* _WORK INSTRUCTION_:
Return all lines from the listing below in which "Task" appears.

* _SUPPLIED ENTRIES_:
________________

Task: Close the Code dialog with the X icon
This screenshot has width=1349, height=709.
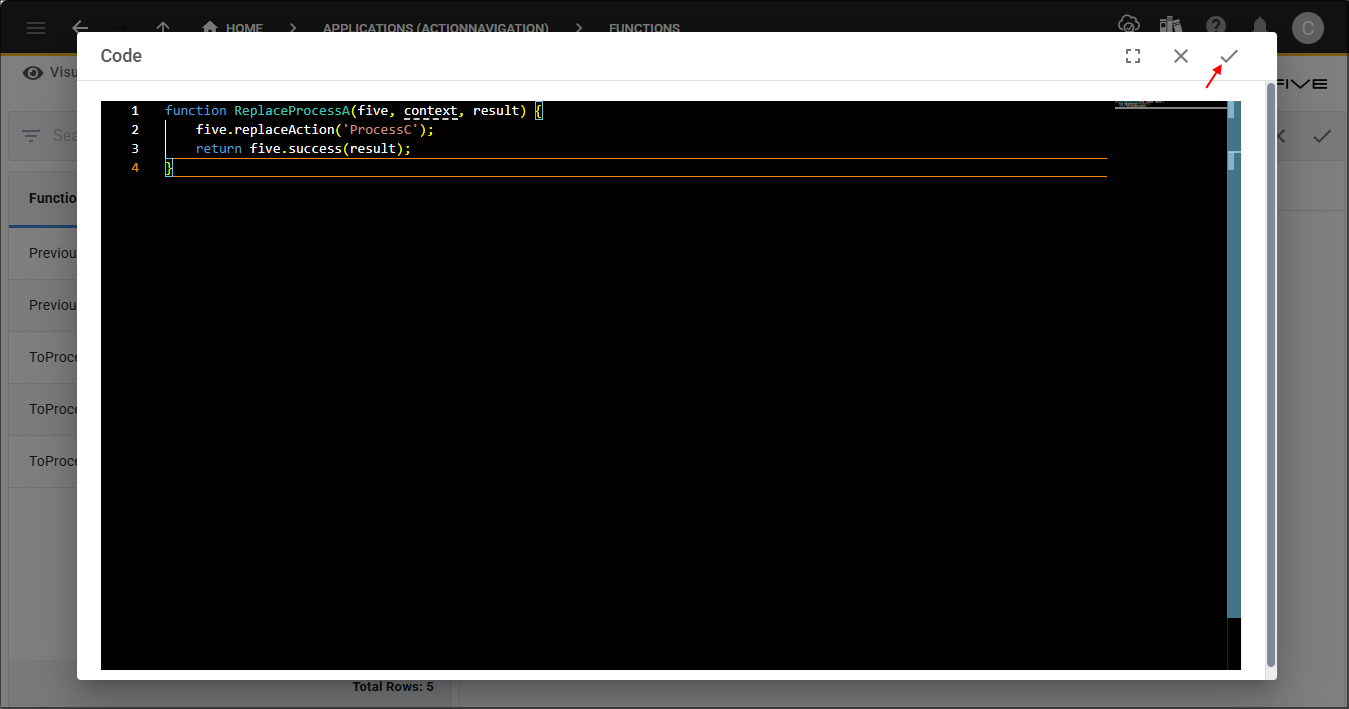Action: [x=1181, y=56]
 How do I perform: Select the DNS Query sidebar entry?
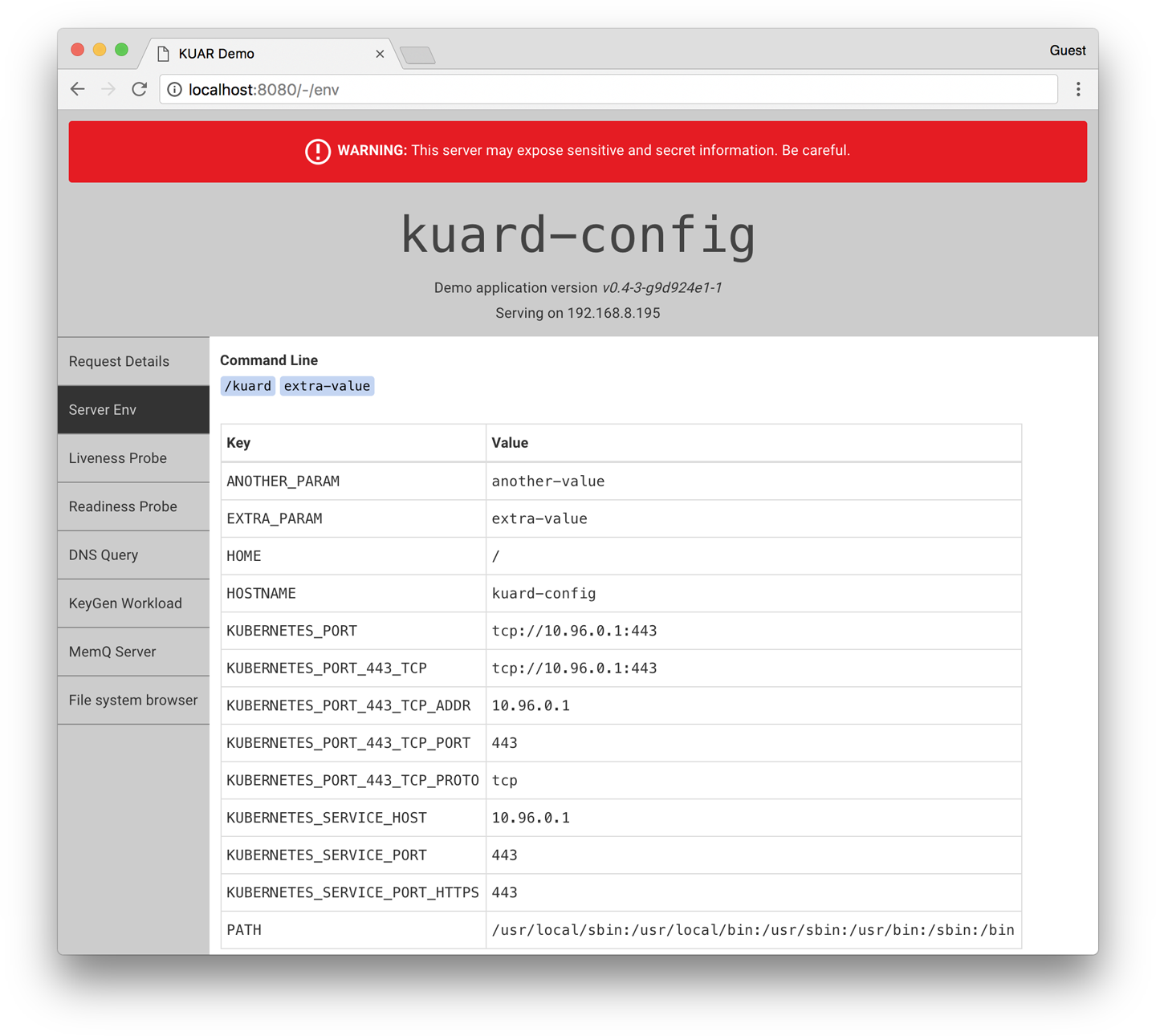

________________

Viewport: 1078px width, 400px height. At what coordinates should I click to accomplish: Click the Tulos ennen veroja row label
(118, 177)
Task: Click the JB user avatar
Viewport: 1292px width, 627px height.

________________

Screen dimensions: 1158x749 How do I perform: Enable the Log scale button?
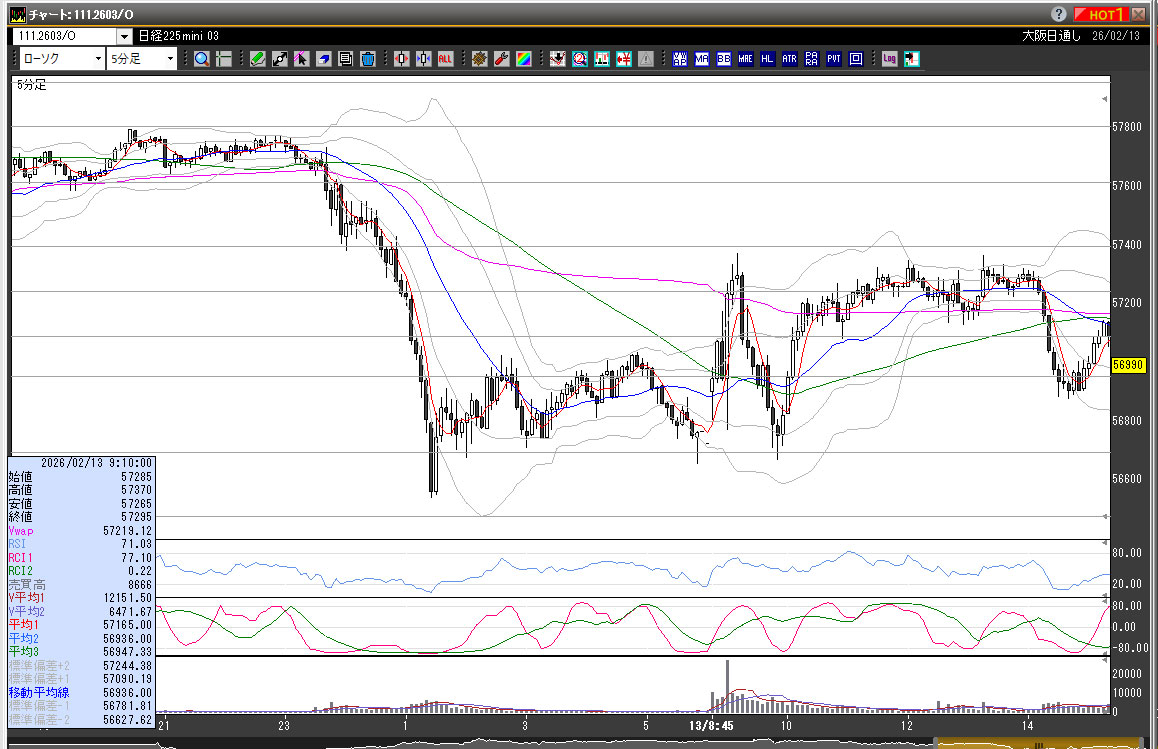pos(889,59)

________________

* _RESPONSE BELOW_:
Task: Close the Code dialog with the X icon
Task: Click the JB user avatar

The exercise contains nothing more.